In scena il Covid 19
Io me lo sarei immaginato così.
Un proclama a reti televisive unificate trasfuso sull’intera prima pagina dei quotidiani del giorno dopo. Il Presidente del Consiglio con voce grave, responsabilmente annunciava a tutti noi italiani che era arrivato il momento di tenere un comportamento irreprensibile per arginare un’infezione allarmante che dalla Cina si sarebbe propagata da lì a poco, con impressionante rapidità.
Avrebbe contagiato tutta l’Italia, tutta l’Europa e ogni altra parte del mondo con immediato pregiudizio per il nostro sistema sanitario incapace di accogliere le decine e decine di contagiati, di prestare le cure necessarie prima di entrare sopiti in reparto di rianimazione, privilegiati se qualche letto fosse stato ancora disponibile.
Semplicemente sfigati se ci fossimo ritrovati nell’al di là.
Questa raccomandazione e l’esortazione di indossare mascherina e guanti, di lavarsi e disinfettarsi spesso le mani, di distanziarsi, di restare a casa e muoversi il meno possibile avrebbe limitato il diffondersi celere del virus, una sventura che nessuno mai avrebbe messo in conto.
Insomma, un annuncio drammatico per qualche cosa che stava capitando improvvisa, simile a un bombardamento assordante che la mia generazione non conosce ma che con il Covid 19 inizia a conoscerne di silenziosi.
Un bombardamento incapace di distruggere case, strade, ponti, opifici ma tanto subdolo da toglierci il respiro.
Il Governo avrebbe assunto senza esitazione, l’esclusivo compito di direzione, per sua competenza costituzionale, sostituendosi agli enti locali per dettare loro linee guida, principi di comportamento ma lasciando a loro nell’immediato, il compito e la responsabilità del da farsi più adeguato per i loro territori.
I presidi ospedalieri si misurano proprio in numero di ambulanze, medici, infermieri, letti, macchinari di rianimazione e quant’altro, allora il Capo dell’esecutivo, riuniti i ministri, i tecnici, e gli scienziati, avrebbe annunciato il programma più ambizioso mai elaborato per rinnovare il sistema sanitario su tutto il territorio nazionale e renderlo efficace ed efficiente per affrontare l’epidemia che stava tramutandosi in pandemia.
Ma anche l’economia del Paese doveva essere salvaguardata e allora il via ad una massiccia campagna di persuasione ad utilizzare il risparmio dei cittadini che andava moltiplicandosi, giacente in banca, mal remunerato e improduttivo, da far affluire subito alle aziende, agli esercizi commerciali defiscalizzando ogni remunerazione del debito che lo Stato avrebbe garantito per dare continuità e tono ai settori produttivi.
Mi sarei aspettato di vedere per ogni ospedale, ogni tenda da campo allestita dall’esercito, imposta obbligatoriamente, una grande scritta scorrevole che mostrasse il numero di posti letto e di rianimazione giornalmente disponibili per i malati di Covid 19. Un segnale di responsabilizzazione ai cittadini e ai medici di famiglia per intervenire al più presto con terapie di attacco e seguire a casa i propri pazienti.
I media diffondere notizie sull’operatività degli ospedali e le continue raccomandazioni di rispettare i protocolli di difesa sul posto di lavoro, nelle fabbriche, nei negozi, negli uffici.

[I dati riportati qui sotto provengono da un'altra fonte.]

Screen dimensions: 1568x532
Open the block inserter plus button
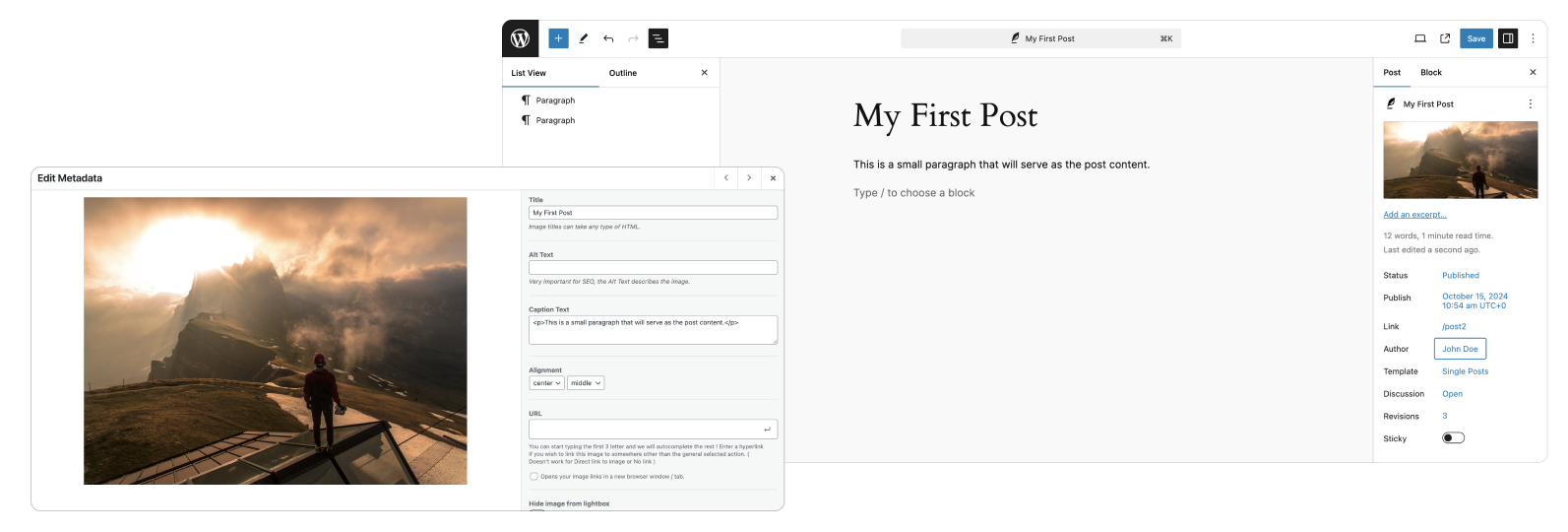558,38
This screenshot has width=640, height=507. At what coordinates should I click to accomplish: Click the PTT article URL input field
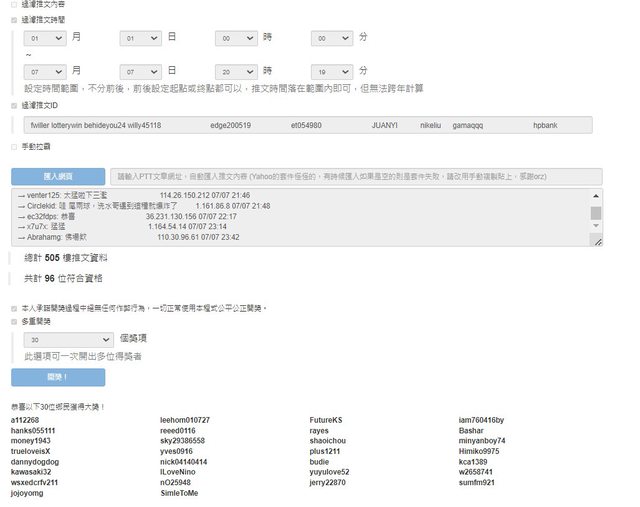click(x=357, y=176)
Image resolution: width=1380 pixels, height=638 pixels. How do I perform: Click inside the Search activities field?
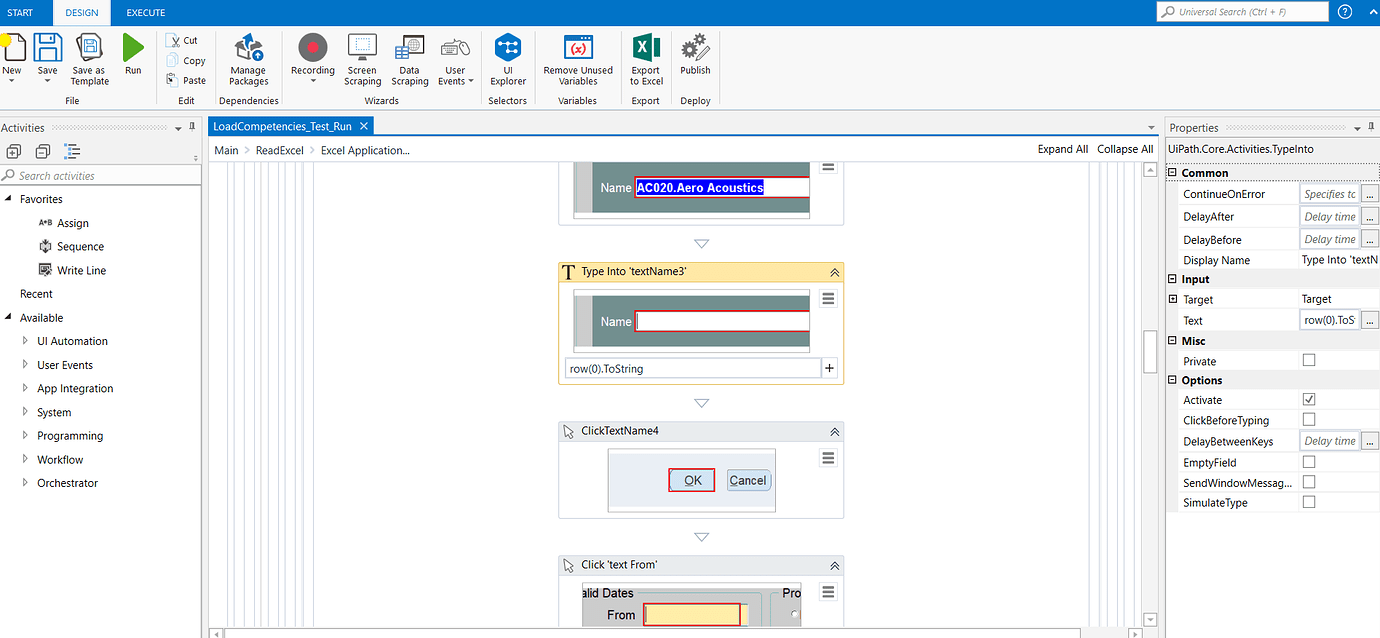(100, 174)
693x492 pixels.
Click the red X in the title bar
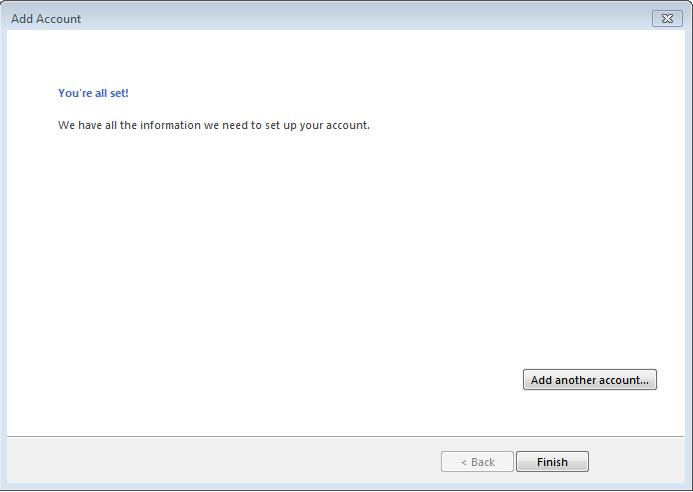(666, 18)
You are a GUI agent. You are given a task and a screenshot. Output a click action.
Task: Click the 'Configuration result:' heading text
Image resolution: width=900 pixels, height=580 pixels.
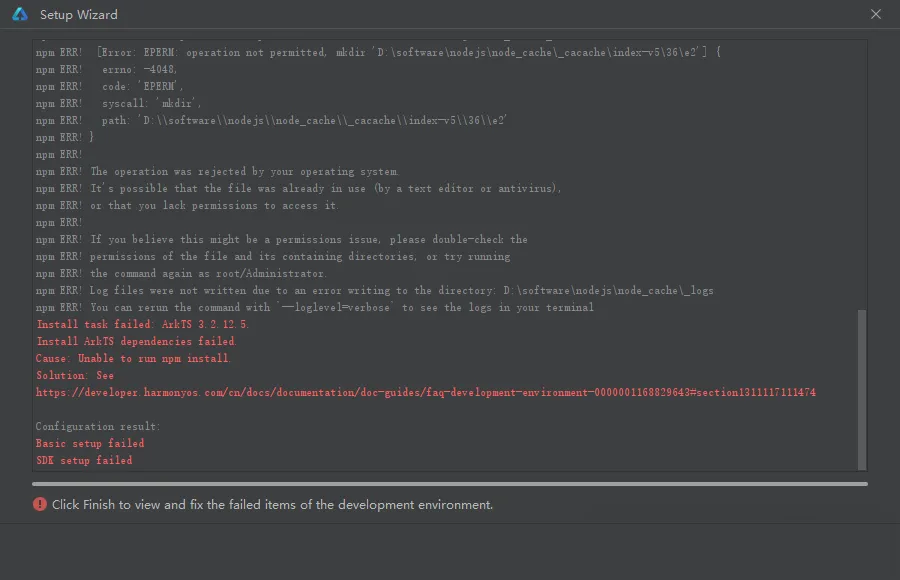98,426
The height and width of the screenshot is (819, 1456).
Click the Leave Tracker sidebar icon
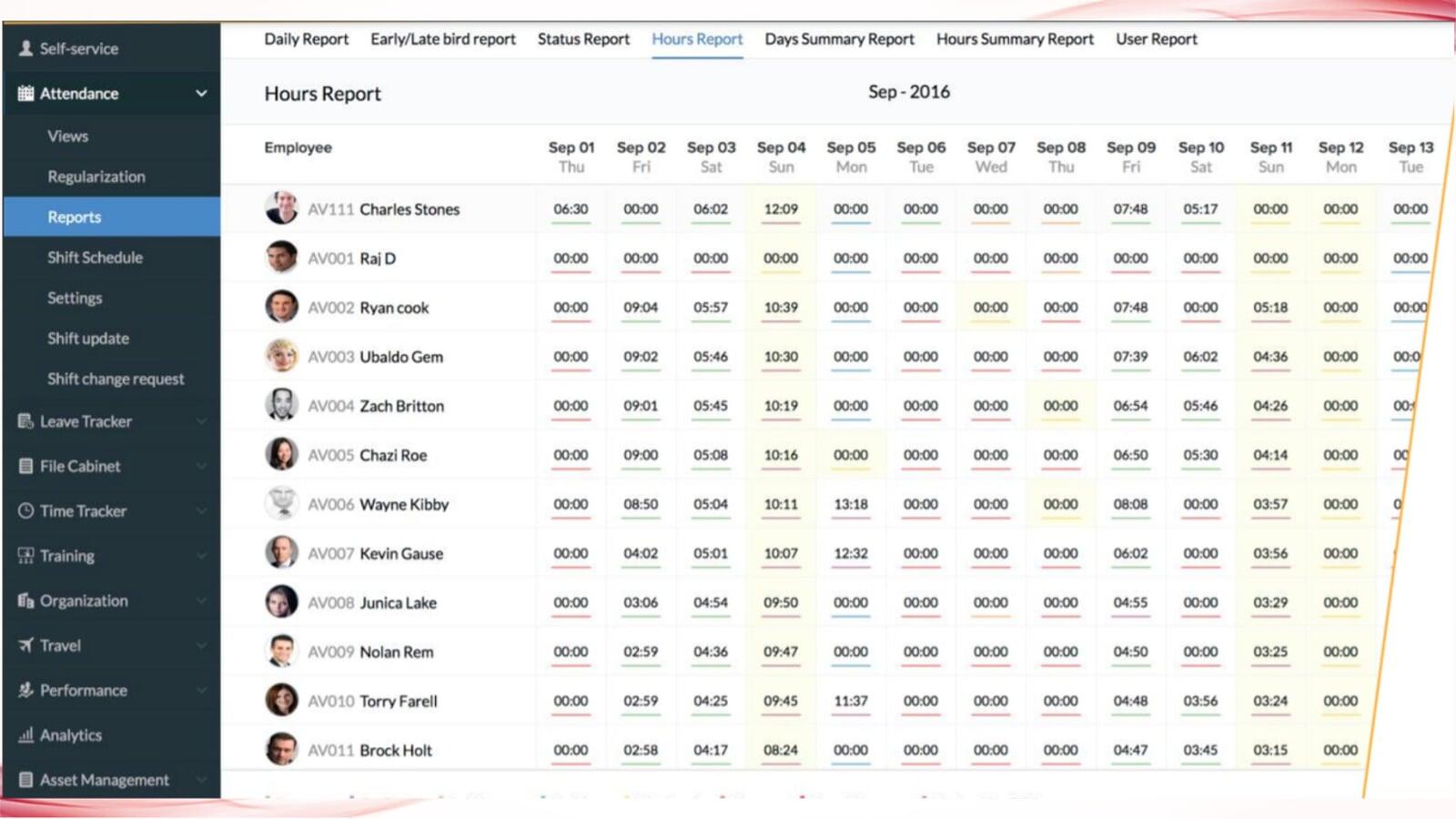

Notizie sul tessuto produttivo che non abbandonava i mercati e pur accusando un rallentamento della domanda, le imprese si sforzavano di cambiare il loro modello di attività allentando così le preoccupazioni per un’ondata di perdita di posti di lavoro. Così da tirar avanti in attesa di un vaccino efficace a debellare gli effetti nefasti causati dal virus ma ancora sconosciuti alla scienza.
E poi, attendere e attendere, senza precluderci di continuare a vivere, se non più oppressi dalla malattia, ma nemmeno dai debiti pubblici se irresponsabilmente fatti lievitare con lockdown e insensati ristori perché allora sarebbe stato veramente difficile sperare in un bel vivere.